As for learning to go in and out of the coop, they will when they are ready. They will already be familiar with their coop, and when the time is right, they will begin to explore their run, and they will learn to return to their coop at night, perhaps with just a little guidance from you.

As LG pointed out, you will probably want to add onto your coop as you see how much space large chickens require.
 
If you have power at the coop I agree with the others, you can brood right in the coop and solve your problems. Some people like to brood in the house or a garage where the chicks are more accessible so they can make friendlier pets out of them, there are always trade-offs whatever you do.

I don’t use the cups either but from reading posts on here they should teach themselves how to use them.
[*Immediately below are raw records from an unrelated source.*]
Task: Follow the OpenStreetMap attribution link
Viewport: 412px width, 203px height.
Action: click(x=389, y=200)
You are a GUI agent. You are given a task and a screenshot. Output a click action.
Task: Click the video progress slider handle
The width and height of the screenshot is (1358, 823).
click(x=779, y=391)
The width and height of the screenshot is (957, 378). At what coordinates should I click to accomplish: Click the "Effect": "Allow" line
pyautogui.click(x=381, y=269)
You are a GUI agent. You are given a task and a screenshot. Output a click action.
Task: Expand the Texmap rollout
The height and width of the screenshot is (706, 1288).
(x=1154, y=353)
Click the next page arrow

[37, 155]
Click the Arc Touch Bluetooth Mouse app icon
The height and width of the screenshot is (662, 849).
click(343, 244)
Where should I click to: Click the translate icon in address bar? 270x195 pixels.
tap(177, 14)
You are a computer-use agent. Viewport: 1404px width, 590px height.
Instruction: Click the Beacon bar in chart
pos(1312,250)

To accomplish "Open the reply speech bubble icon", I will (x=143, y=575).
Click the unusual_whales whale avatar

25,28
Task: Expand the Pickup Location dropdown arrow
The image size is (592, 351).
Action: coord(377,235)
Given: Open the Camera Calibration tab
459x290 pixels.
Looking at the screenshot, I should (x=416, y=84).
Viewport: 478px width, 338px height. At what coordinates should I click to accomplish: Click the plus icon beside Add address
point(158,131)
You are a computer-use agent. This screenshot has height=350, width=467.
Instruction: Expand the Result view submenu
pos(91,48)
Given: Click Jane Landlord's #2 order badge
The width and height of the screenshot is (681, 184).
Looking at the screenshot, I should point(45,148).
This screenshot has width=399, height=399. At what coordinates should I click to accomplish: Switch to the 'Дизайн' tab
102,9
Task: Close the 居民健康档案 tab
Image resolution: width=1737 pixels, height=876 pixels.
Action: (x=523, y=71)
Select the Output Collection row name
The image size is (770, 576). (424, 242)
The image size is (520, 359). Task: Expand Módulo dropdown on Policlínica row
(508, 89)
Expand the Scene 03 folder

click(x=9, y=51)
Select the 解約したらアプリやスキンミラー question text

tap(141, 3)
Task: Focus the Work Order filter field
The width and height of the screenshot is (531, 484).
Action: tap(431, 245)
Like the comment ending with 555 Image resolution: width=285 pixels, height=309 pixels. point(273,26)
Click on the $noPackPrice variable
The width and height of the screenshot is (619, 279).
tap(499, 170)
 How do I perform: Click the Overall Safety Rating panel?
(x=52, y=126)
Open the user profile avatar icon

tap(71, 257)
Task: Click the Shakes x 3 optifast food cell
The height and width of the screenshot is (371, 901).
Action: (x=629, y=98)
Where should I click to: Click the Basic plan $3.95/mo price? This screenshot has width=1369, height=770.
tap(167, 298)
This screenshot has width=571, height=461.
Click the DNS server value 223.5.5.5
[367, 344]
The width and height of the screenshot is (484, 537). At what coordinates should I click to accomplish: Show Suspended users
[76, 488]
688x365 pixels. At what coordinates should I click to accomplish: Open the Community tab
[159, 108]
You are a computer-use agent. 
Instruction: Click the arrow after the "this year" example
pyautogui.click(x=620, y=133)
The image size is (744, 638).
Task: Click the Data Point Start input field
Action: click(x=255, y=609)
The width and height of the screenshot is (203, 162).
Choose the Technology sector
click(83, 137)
A lot of people like them. Hopefully someone with experience will chime in.

Chicks and chickens do not need to eat or drink at night. I you provide enough light they will, but a natural sequence is that they fill their crops before they go to bed and digest that overnight. They will wake up hungry, but that is natural.

Training them to go into a coop at night can be a bit of work. If you raise them in the coop they will probably return there at night after you give them access to the run but that’s not guaranteed. I often move 5 week olds to my elevated grow-out coop and keep them in the coop for a week or more before I give them access to the run. They still put themselves to bed in the run under the coop door. So I physically move them into the coop after dark every night until they learn to go in on their own. Sometimes they learn really quickly but I’ve had some take three weeks every night to get the message.

My brooder raised chicks typically start to roost overnight around 10 to 12 weeks of age. I’ve had some start around 5 weeks, I’ve had some go much longer than 10 to 12 weeks, but that’s a good average. With a different set-up you might get different results. Until they start to roost mine like to sleep in a group in a low spot. With an elevated coop that low spot is not in the coop. It takes some training to break that habit.

You don’t mention where you are so I don’t have a clue as to your climate. Snow and wind don’t just come in from the top, they can blow in from the side. Winter might make your run unusable. That means they could be stuck in that small coop for quite a while. That could lead to issues. If you leave them locked in the coop section for extended periods of time when they are awake you could possibly have issues, that’s fairly tight. Do you like to sleep in on weekends? On the other hand, if you consider your run predator proof and your weather allows, you can not lock them in the coop section only but leave your pop door open, even at night. That way they have access to that run whenever they are awake as long as weather allows. In that case you’d have plenty of room. Don’t look at the coop in isolation and the run in isolation, how you manage them is pretty important too.

Welcome to the forum, glad you joined.